On Tue, 30 Aug 2022 at 23:37, Robin Murphy <robin.murphy@xxxxxxx> wrote:

On 2022-08-30 16:19, Yongqin Liu wrote:
Hi, Robin

Thanks for the kind reply!

On Tue, 30 Aug 2022 at 17:48, Robin Murphy <robin.murphy@xxxxxxx> wrote:

On 2022-08-27 13:24, Yongqin Liu wrote:
Hi, Robin, Christoph

With the changes landed in the mainline kernel,
one problem is exposed with our out of tree pvr module.
Like the source here[1], arm_dma_ops.sync_single_for_cpu is called in
the format like the following:
arm_dma_ops.sync_single_for_cpu(NULL, pStart, pEnd - pStart,
DMA_FROM_DEVICE);

Not sure if you could give some suggestions on what I should do next
to make the pvr module work again.

Wow, that driver reinvents so many standard APIs for no apparent reason
it's not even funny.

Anyway, from a brief look it seemingly already knows how to call the DMA
API semi-correctly, so WTF that's doing behind an #ifdef, who knows?
However it's still so completely wrong in general - fundamentally broken
AArch64 set/way cache maintenance!? - that it looks largely beyond help.
"Throw CONFIG_DMA_API_DEBUG at it and cry" is about the extent of
support I'm prepared to provide for that mess.
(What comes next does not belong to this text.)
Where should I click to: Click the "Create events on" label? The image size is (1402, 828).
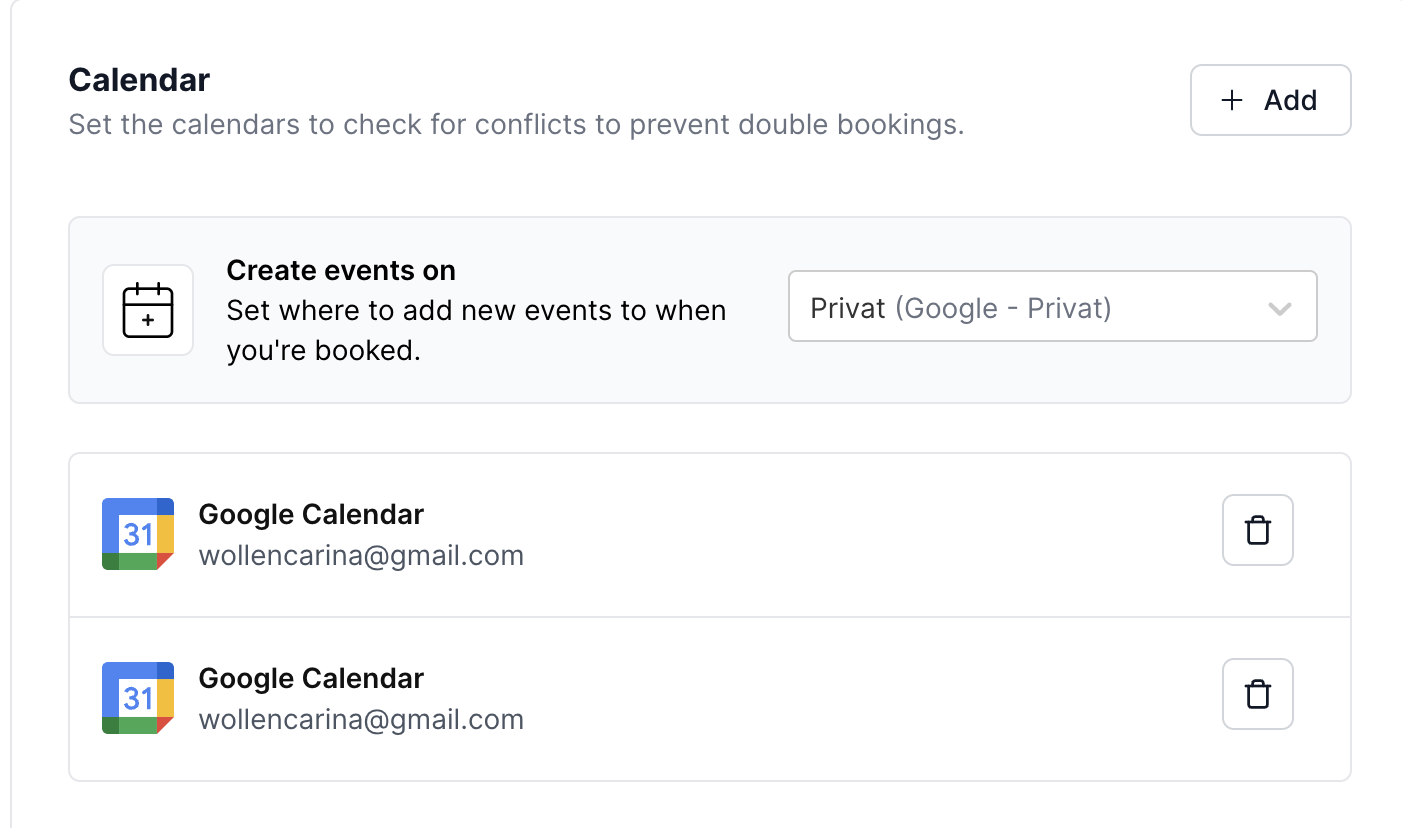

For the moment, I do not care about the AArch64 lines, like if we only
say the following two lines:
arm_dma_ops.sync_single_for_device(NULL, pStart, pEnd - pStart,
DMA_TO_DEVICE);
arm_dma_ops.sync_single_for_cpu(NULL, pStart, pEnd - pStart,
DMA_FROM_DEVICE);

Could you please give some suggestions for that?

Remove them. Then remove the #ifdef __arch64__ too, since the code under
there is doing a passable impression of generic DMA API usage, as long
as one ignores the bigger picture.

I tried with this method, and found that if I only update for the
pvr_flush_range
and the pvr_clean_range functions, the build still could boot to the
home screen.

but if I update all the pvr_flush_range, pvr_clean_range and
pvr_invalidate_range
functions with this method(remove the arm_dma_ops lines and the #ifdef
__arch64__ lines),
then a "Unable to handle kernel NULL pointer dereference at virtual
address 0000003c"
error is reported like here: http://ix.io/49gu

Not sure if you have any idea from the log, or could you please give
some suggestions
on how to debug it.

Obviously there's almost certainly going to be more work to do on top to make the newly-exposed codepath actually behave as expected - I was simply making a general suggestion for a starting point based on looking at half a dozen lines of code in isolation.

To restate the point yet again in the hope that it's clear this time, the DMA ops on ARM are now effectively the same as the DMA ops on arm64, and will behave the same way. Assuming the driver already works on arm64, then the aim should be to unify all the ARM and arm64 codepaths for things that involve the DMA API. If you don't understand the code well enough to do that, please contact Imagination; I don't support their driver.

Thanks,
Robin.